Holy $hit. I read it, and immediately thought about this post, which I’d started writing as we were sitting in a cafe in London and I was starting to realize that being in all athleisure, all the time, wasn’t something I had to do. Maybe it was because Ellen and I had gone to Rapha earlier that day and seeing all the people who work at the London HQ, I noticed that most of them weren’t dressed like they were cyclists. Then, in Paris and Antwerp (I know, it’s been an INSANE trip), I realized that every stylish woman I noticed was a) not wearing athletic clothing, but b) was wearing an absolutely fantastic long wool coat with skinny jeans or leggings, a great sweater, and cute booties or sneakers.

It was active, you could walk all day in it, but it wasn’t pretending to be athletic.

As an athlete, especially when it’s what you do as a career (even when you’re writing about it, not being a pro athlete!), I think there’s a pressure to look athletic at all times, to fit this idea that you’re an athlete. That’s how you define yourself. The same way a lawyer wears a suit to the office, you’re supposed to look ready for a workout at all times. At least, it can feel that way.

https://www.instagram.com/p/BccsdewB5t4

In Paris, I chopped my hair off. More on that later, but it was partially in deference to this idea. I had grown my hair long originally in order to be able to put it in a ponytail for—you guessed it—working out. But that was patently ridiculous. (For a lot of reasons.)

I joked about it on Instagram, going with the Dr. Dre lyric, ‘Turn me back to the old me.’ Because, while me in the early 2000s had some style issues, she f-ing got dressed. She had a distinct style—not always great, admittedly. But I miss that, so much.

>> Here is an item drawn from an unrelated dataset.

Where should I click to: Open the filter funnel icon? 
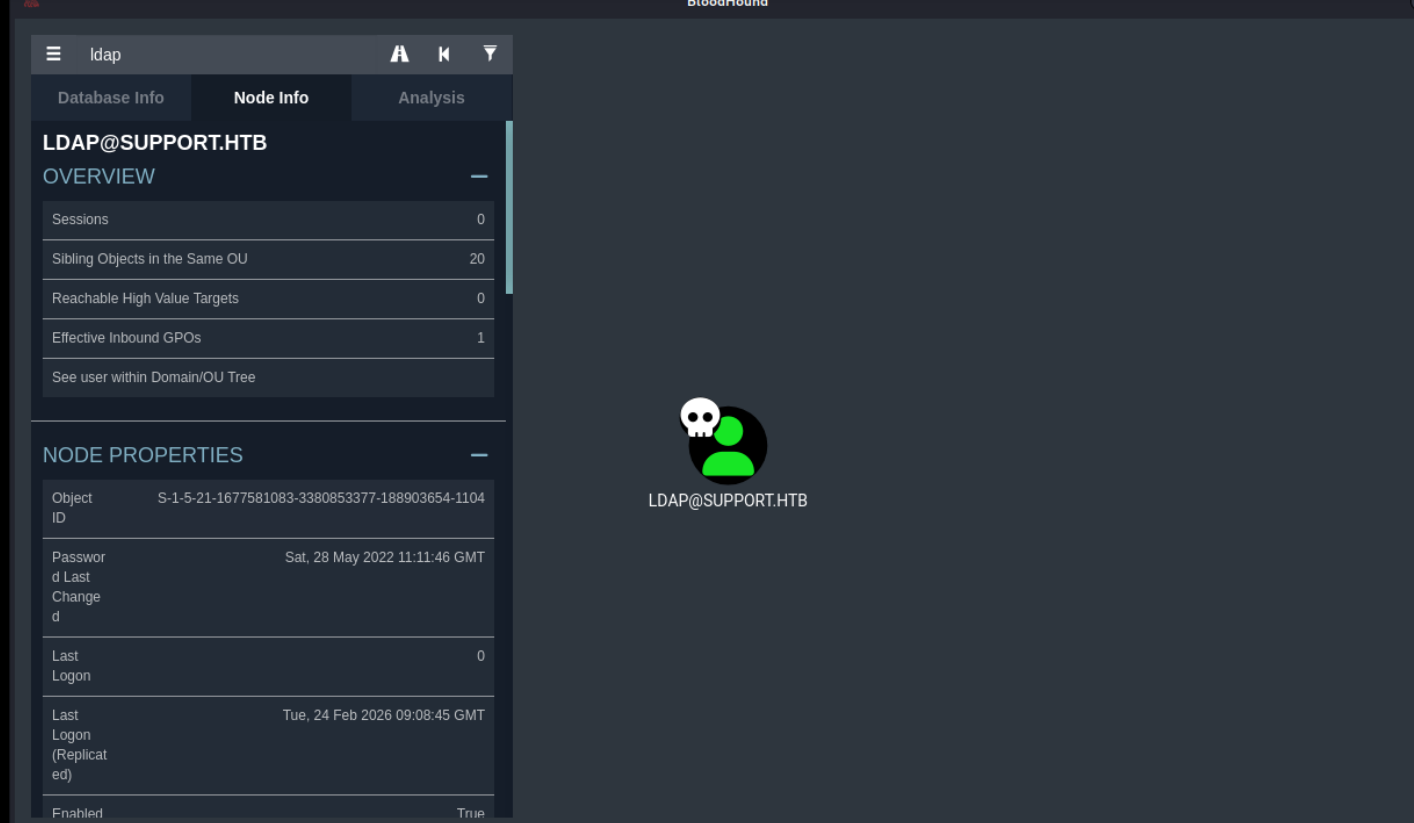point(490,54)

I’ve changed over the last decade, obviously. (Ellen put it hilariously when she pointed out that I was “married, but has tattoos.”) My style is a bit more muted than the ludicrously short plaid skirt with spiky hair and insane amounts of black eyeshadow (not eyeliner. eyeshadow.). I do need to dress to move around during the day, and I do prefer a more athletic-focused style. But I didn’t need to swap the leather jacket for a sponsor-correct puffy coat. (Well, I do need a puffy coat right now. It’s freaking cold in Ontario.) The most “me” that I felt all season? Oversized black tshirt with the white Rapha logo, sleeves cut off to make it a muscle-tee, black and white sports bra showing, shiny black leggings, black sunglasses. Athletic, sure—I could run the course taking pictures all day. But at the same time, it felt like something I would have worn to a basement show, no problem.

These tropes are done to death—and I want to be whoever I wake up as, any day.

What’s the point of this post? I guess it’s to give myself—and you!—the permission to be an athlete without needing to shout it out every second of every day. To wear something on a hike that you could also wear to brunch. To wear whatever the F you want, to be whatever style suits you the most, regardless of how athletic you are. I’ve spent so much time subscribing to one-lifestyle = one-style (the same was true when I was a punk kid, really.). It’s time to break that mold and embrace what I like, not what showcases the fact that I like running and ride bikes and lifting heavy things. Yoga teachers and runners and cyclists can be punks too, right?